• Selected extract
* * * * *

Now we need to figure out how to extract the text of the article from the mess of HTML. We need to strip out all of the ads and repeated quotes. One key part will be extracting the interviewer's questions, and the response that follows.

In [None]:

#failory has tags at the start of each article
#these are: location, area, failure cause #1, failure cause #2
#these are obviously extremely useful, so we want to extract them
#try to find location
def get_failory_tags(text):
    soup = BeautifulSoup(text, "html.parser")
    article_tags = []
    div_tags = soup.findAll('div')
    for i in range(len(div_tags)):
        try:
            if(div_tags[i]["class"][0] =="secondary-tag-interview"):
                if(div_tags[i].text):
                    article_tags.append(div_tags[i].text)
        except:
            continue
    return article_tags

In [None]:
database_dict_list = []
sqlstr = 'SELECT url, text, tags FROM Startups'
for row in cur.execute(sqlstr):
    entry = {}
    entry['url'] = row[0]
    entry['text'] = row[1]
    entry['tags'] = row[2]
    database_dict_list.append(entry)



In [None]:
for entry in database_dict_list:
    if('failory' in entry['tags']):
        #the following will only work for failory articles
        #so check because we may have non-failory articles in database later
        entry['failory_tags'] = get_failory_tags(entry['text'])

In [None]:
database_dict_list[3]

In [None]:
country_list = [entry['failory_tags'][0] for entry in database_dict_list if 'failory_tags' in entry]

In [None]:
print(set(country_list))

In [None]:
import pandas as pd
from geopy.geocoders import Nominatim
geolocator = Nominatim(user_agent="startup-analysis")

#get coordinates for each country
locations = []
scales = []
for c in list(set(country_list)):
    
    location = geolocator.geocode(c)
    scales.append(int(np.sum(np.array(country_list)==c)))
    entry = {}
    entry['latitude'] = location.latitude
    entry['longitude'] = location.longitude
    locations.append(entry)
locations = pd.DataFrame(locations)

In [None]:
scales_to_plot = [int(np.floor(1.5*np.sqrt(s) + 0.5)) for s in scales]

In [None]:
import gmaps
gmaps.configure(api_key=googlemaps_api_key)
coordinates = (30, 0)
fig = gmaps.figure(center=coordinates, zoom_level=2, layout={'width': '1000px', 'height': '600px'})


startup_layer = gmaps.symbol_layer(
    locations, fill_color='blue', stroke_color='blue', scale = scales_to_plot
)
fig.add_layer(startup_layer)
fig

In [None]:
#display a previously saved image
import matplotlib.pyplot as plt
import matplotlib.image as mpimg
plt.figure(figsize=(20,10))
img=mpimg.imread('map.png')
imgplot = plt.imshow(img)
plt.axis('off')
plt.show()

In [None]:
#now try to extract text of interest
def get_questions_responses(text):

    soup = BeautifulSoup(text, "html.parser")
    tags = soup.findAll(['h4', 'p'])
    tags_clean = []
    for i in range(len(tags)):
        try:
            if(tags[i]["class"][0]):
                continue
        except:
            tags_clean.append(tags[i])
        
    questions = []
    responses = []
    current_text = []
    current_question = ""

* * * * *

Records

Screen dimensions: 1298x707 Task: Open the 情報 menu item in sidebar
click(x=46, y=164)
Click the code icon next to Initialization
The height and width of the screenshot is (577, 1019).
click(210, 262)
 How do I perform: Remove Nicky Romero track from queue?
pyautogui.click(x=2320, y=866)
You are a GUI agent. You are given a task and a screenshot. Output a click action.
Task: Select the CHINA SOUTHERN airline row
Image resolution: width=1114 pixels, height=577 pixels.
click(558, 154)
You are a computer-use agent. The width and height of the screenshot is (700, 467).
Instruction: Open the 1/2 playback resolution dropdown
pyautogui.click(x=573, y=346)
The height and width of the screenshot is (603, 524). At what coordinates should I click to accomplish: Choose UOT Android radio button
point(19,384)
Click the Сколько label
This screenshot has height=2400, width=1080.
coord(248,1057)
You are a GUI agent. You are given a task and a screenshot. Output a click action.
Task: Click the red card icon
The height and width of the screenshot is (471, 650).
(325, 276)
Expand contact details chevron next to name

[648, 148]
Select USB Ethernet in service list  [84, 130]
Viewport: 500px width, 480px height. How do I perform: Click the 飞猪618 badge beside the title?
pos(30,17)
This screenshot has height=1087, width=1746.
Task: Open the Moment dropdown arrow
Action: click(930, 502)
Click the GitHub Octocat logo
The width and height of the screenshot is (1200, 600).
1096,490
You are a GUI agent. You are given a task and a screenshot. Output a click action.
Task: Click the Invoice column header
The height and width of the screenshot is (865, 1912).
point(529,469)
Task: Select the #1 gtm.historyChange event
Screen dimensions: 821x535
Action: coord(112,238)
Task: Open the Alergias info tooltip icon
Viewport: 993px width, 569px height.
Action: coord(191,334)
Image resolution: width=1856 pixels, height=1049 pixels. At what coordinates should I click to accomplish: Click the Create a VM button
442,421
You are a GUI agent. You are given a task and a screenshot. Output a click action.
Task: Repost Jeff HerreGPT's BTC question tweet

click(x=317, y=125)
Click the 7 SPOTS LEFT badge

* * * * *

• To do
**A)** In the notebook excerpt on Failory articles, what tags does Failory place at the start of each article?
**B)** Rewrite everything from "coordinates = (30, 0)" down to "fig.add_layer(startup_layer)" in the notebook excerpt on Failory articles, replacing "blue" with "red".
**C)** Pick up the notebook excerpt on Failory articles right after its final line and write the next part.

• Replies
**A)** Location, area, failure cause #1, and failure cause #2.

**B)**
coordinates = (30, 0)
fig = gmaps.figure(center=coordinates, zoom_level=2, layout={'width': '1000px', 'height': '600px'})


startup_layer = gmaps.symbol_layer(
    locations, fill_color='red', stroke_color='red', scale = scales_to_plot
)
fig.add_layer(startup_layer)

**C)**
    for i in range(len(tags_clean)):
        if(tags_clean[i].name=='h4'):
            if(current_question):
                questions.append(current_question)
                responses.append(" ".join(current_text))
            current_question = tags_clean[i].text
            current_text = []
        else:
            current_text.append(tags_clean[i].text)
            
    return (questions, responses)
        



In [None]:
for entry in database_dict_list:
    q,r = get_questions_responses(entry['text'])
    entry['questions'] = q
    entry['responses'] = r

In [None]:
database_dict_list[0]['questions']

In [None]:
database_dict_list[-1]['questions']

We've spent a bit of computational time developing database_dict_list, so save it as json. Use json rather than sql a) because it's much easier to handle fields that are lists of variable length and b) because we are not growing the data entry-by-entry, but dumping a single finished database.

In [None]:
import json

with open('data.json', 'w') as fp:
    json.dump(database_dict_list, fp)

## Start here if loading from json

In [None]:
import time
import numpy as np
import pandas as pd
import matplotlib.pyplot as plt

In [None]:
import json
with open('data.json', 'r') as fp:
    data = json.load(fp)

In [None]:
import numpy as np
#determine which tags failory has used
failure_reason_tags = []
area_tags = []

for d in data:
    
    if('failure' in d['tags'].split()):
        failure_reason_tags = failure_reason_tags + d['failory_tags'][2:3]
        
failure_reason_tags = np.array(failure_reason_tags)

In [None]:
#failure_reason_tags

unique_failure_reasons = np.unique(failure_reason_tags)
counts = np.array([np.sum(failure_reason_tags==r) for r in unique_failure_reasons])
order = np.argsort(counts)
counts = counts[order]
labels = unique_failure_reasons[order]

In [None]:
vals = np.arange(len(counts))
plt.barh(vals,counts)
plt.yticks(vals, [lab + " " for lab in labels])
plt.title('Failure reasons, according to Failory\n')
plt.xlabel('Number of cases')
plt.tight_layout()
plt.show()

### Word Embeddings

Now start to work with word embeddings

Use pretrained GloVe embeddings from https://nlp.stanford.edu/projects/glove/

Specifically, the 6B dataset

In [None]:
contrast_text = """
In February 2015, the company wrote that around 10,000 new daily active users were signing up each week,
and had more than 135,000 paying customers spread across 60,000 teams.
Slack offers many IRC-like features, including persistent chat rooms (channels) organized by topic, private groups, and direct messaging.
Zulip was originally developed as proprietary software by a startup called Zulip, Inc., based in Cambridge, Massachusetts.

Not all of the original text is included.